**REQUIRED WORK**: Below are the records; print them again exactly and omit the pictures.

[Records from a collection]
........

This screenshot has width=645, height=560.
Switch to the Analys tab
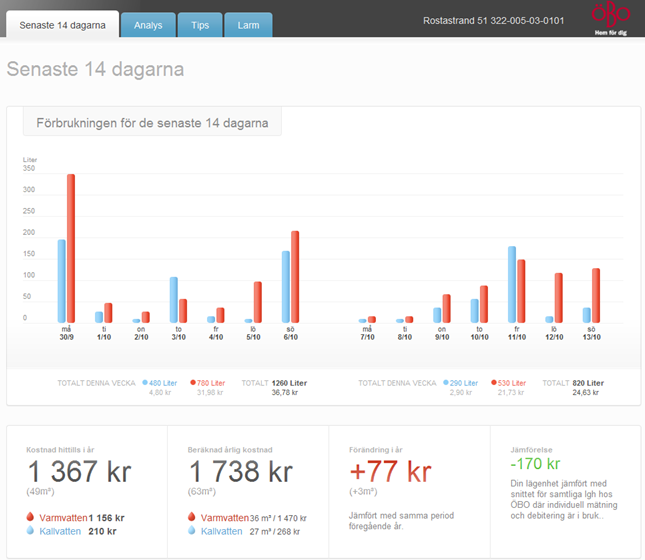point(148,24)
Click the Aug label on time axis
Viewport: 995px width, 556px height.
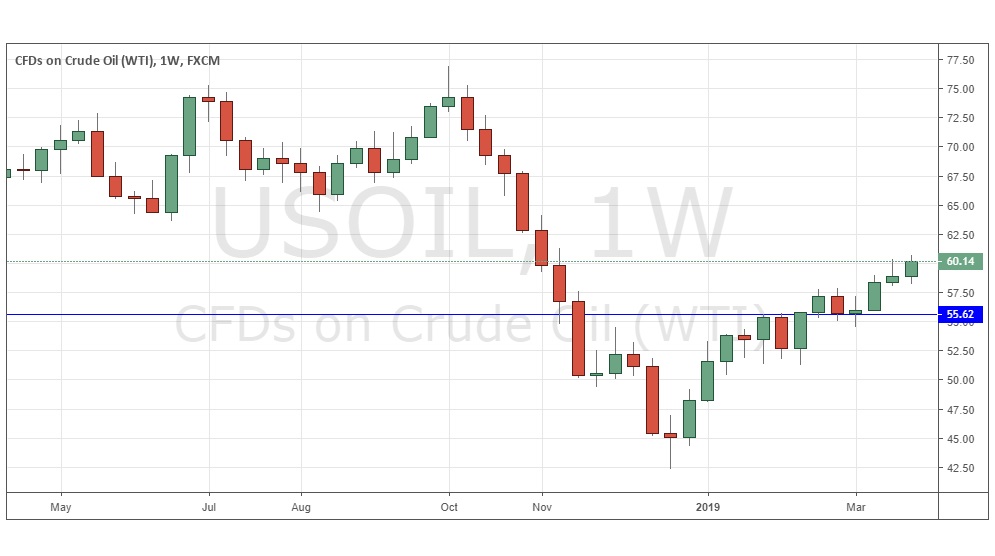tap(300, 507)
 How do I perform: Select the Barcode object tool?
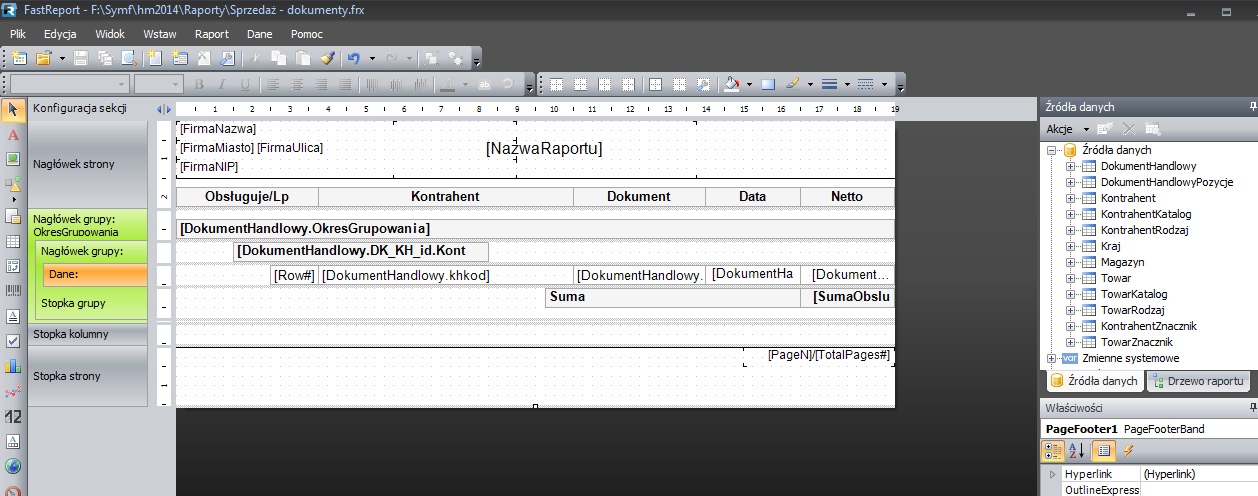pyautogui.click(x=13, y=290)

........

**SOLUTION TO THE EXERCISE**:
This screenshot has width=645, height=560.
Switch to the Analys tab
point(148,24)
Click the Aug label on time axis
Viewport: 995px width, 556px height.
tap(300, 507)
 How do I perform: Select the Barcode object tool?
pyautogui.click(x=13, y=290)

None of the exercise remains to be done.